New safety fears over the 787 NG aircraft deepen problems for troubled plane maker with 737 Max still grounded. 

A former Boeing engineer has claimed that passengers on the flagship 787 could be left with no oxygen in the event of a sudden decompression.

Boeing’s safety culture is under scrutiny following two fatal crashes of the 737 Max. This comes as a former engineer, John Barnett, claimed one in four of the 787’s oxygen systems could fail.

Boeing’s flagship plane must stay airborne

The 787 is one of the most successful ever aircraft due to its fuel efficiency and perceived passenger comfort. It has never crashed, although the fleet was briefly grounded after a battery fire in 2013. 

The US Federal Aviation Administration (FAA) is likely to look into this complaint and take action if the allegation is substantiated. 

If the 787 was to also suffer a similar fate to the tarnished 737 Max and multiple aircraft were to be grounded, this would be a serious blow for Boeing. Its reputation could become non-salvageable in the eyes of both its airline customers and passengers at large.

A Boeing spokesperson said: “Safety and quality are Boeing’s top priorities”.  

Barnett’s claims were also backed up by other employees regarding defective manufacturing, debris left on planes and pressure from higher management not to report violations.

Transparency is key if lessons are to be learned

The aircraft manufacturer must improve transparency after failing to report that a safety indicator on the 737 Max planes didn’t work. 

Instead of trying to expose defects on a case-by-case basis after a high profile incident has occurred, Boeing should be developing better defect strategies and detection systems on its aircraft.

A Boeing representative said that FAA inspectors are located at all Boeing final-assembly facilities and that all its planes “go through multiple safety and test flights” in response to the whistleblower allegations. 

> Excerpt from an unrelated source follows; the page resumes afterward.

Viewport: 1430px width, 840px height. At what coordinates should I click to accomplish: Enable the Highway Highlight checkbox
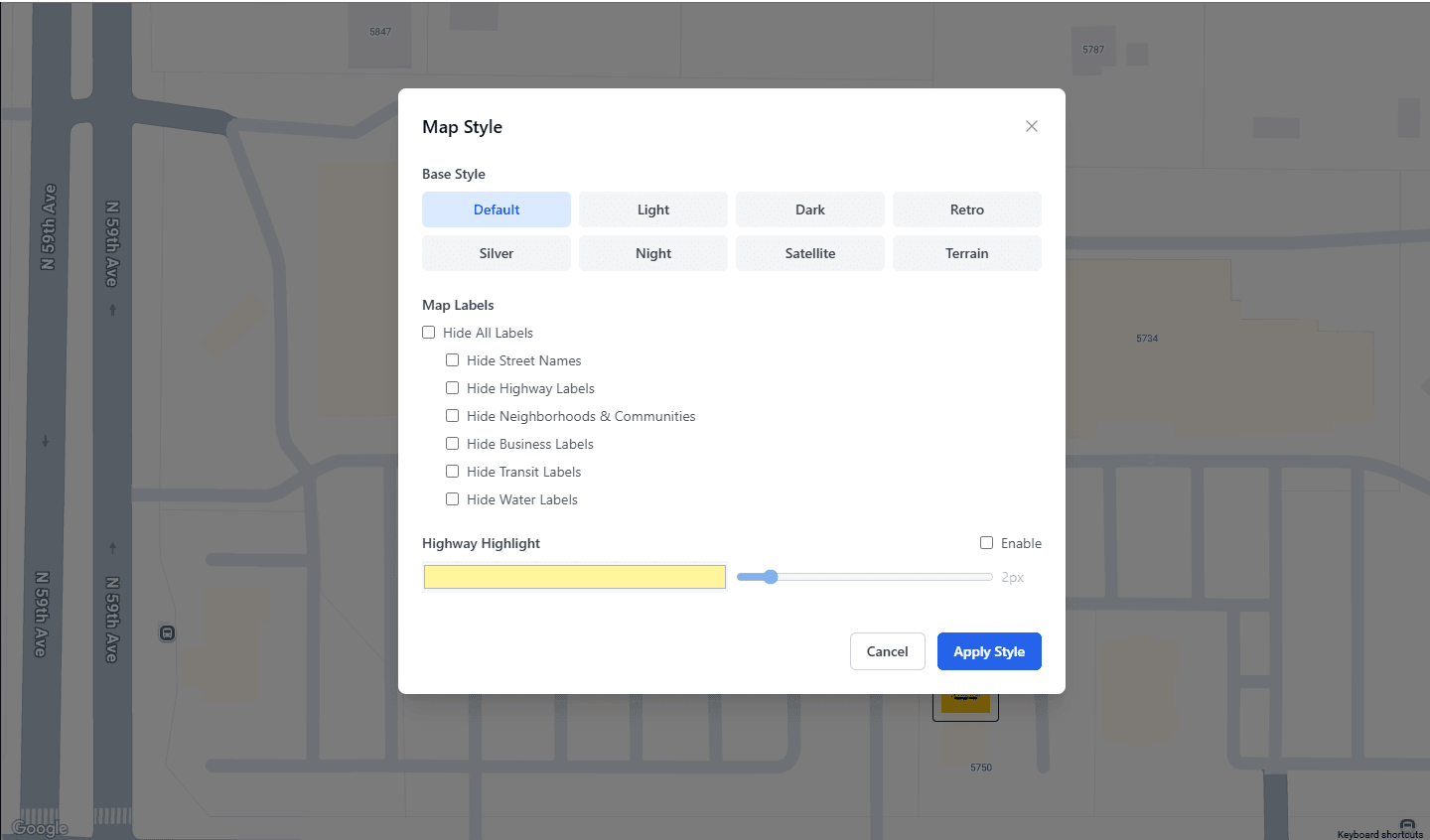[x=987, y=543]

This response may do little to ease apprehension after multiple airlines around the world recently grounded Boeing 737 NG planes after the manufacturer said cracks had been detected in the planes’ “pickle forks”, a part that connects the wing to the aircraft’s body.

Boeing must convince clients that its aircraft have been appropriately modified, tested and certified as safe, but with persistent headlines about the company’s rushed assembly process and faulty fittings, this will become increasingly harder to do.